Review: Herva – Dreamers Of Unknown Tales (Don’t Be Afraid)

herva

Italian producer Herva’s run of form that began with last years ‘Instant Broadcast’ has continued into 2015 with ‘HTMYO’, a great mini album on All City Records, and this new EP on Don’t Be Afraid. ‘Instant Broadcast’ came as a well-timed bit of relief when it arrived in the autumn, and brought invention, humour and a fine ear for ragged grooves back into a scene that seemed to be saturated by increasingly brittle and affected house. Although the album was occasionally a little bit self-indulgent, Herva’s taste for collages of samples, weird beats and trippy, disorienting atmospheres gave us a record that sounded like an ambient LP that had finally found the drinks cabinet, got loaded, and decided to see what all that house music stuff was all about. Something else about it only became apparent after a few listens: for all the gleeful chaos on the surface, there were some moments of true beauty hiding within it, and there were some proper bangers too.

‘HTMYO’ was a departure of sorts from the album, but the differences are even more pronounced here, on ‘Dreamers of Unknown Tales’. The overall sound is no less messy and frayed, but there is a noticeable tidying up of some of the more wilfully bonkers moments. The madder elements that mark Herva’s sound still have a place here, but it’s just that they feel better weighted than before, like they were included because they were needed rather than because they sounded interesting or strange.

There is also something more purposeful to ‘Dreamers….’. The album was great but it wasn’t a record you could ever accuse of being overly focussed or bothered about being a unified whole. Whether this change is down to the shorter length, I don’t know, but ‘Dreamers…’ four tracks just seem to sit better with each other. Of course, the fact that they are pretty much all examples of what Herva can do when he feels the need to lay down some grooves helps with that too.

But it’s proper grooves of a certain, dirty vintage that are on offer here. There is a lot to Herva’s game that recalls the twisted tongue in cheek humour of peak period Rephlex, or the wilful, maddeningly great obtuseness of Luke Vibert. It’s tied in with a little something extra, though: a little Chicago fire, perhaps, and a bit of colder European experimentalism.

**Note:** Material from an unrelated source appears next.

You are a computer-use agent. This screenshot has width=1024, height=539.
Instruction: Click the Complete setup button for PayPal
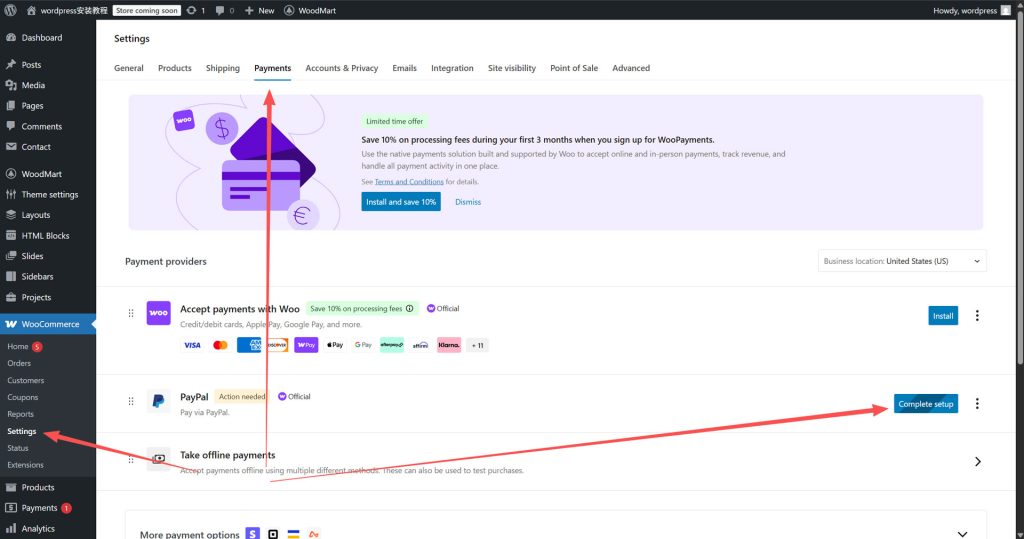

Of the four track here, only the opener, Dreamer Of Unknown Tales, carries the torch for the album’s wonky experimental ambience. The other three dump their mate early on and get away in a high performance dance floor motor. From The Inside rakes at you for an eternity with filthy breakbeat percussion and some hissing acid squirts before the kicks arrive and link everything together just in time for one of Herva’s dreamy and fractured breakdowns to soften the craziness. It’s like Unspecified Enemies having a fight with A Guy Called Gerald, but in a very good way. Nice and Crispy is a teeny bit house-ier, but heavy with collage. The snips of vocals writhe lazily around the thick bass and some latin percussion which drive the track with a golden sunset vibe.

Pissed Monitoring, finally, is a gloriously 1990’s acid muck about. The crumpled kicks and the freely roaming acid bass make the tune sound like the most functional thing Herva has done for a while, but it drips with a demented humour and vision that finally meets its match with a huge rave peel towards the end.

Tightened up, funkier, but with its heart still in exactly the right place, ‘Dreamer….’ is a class follow-up to the fun and creativity of the last two records. Come for the beats, but stay for the smiles.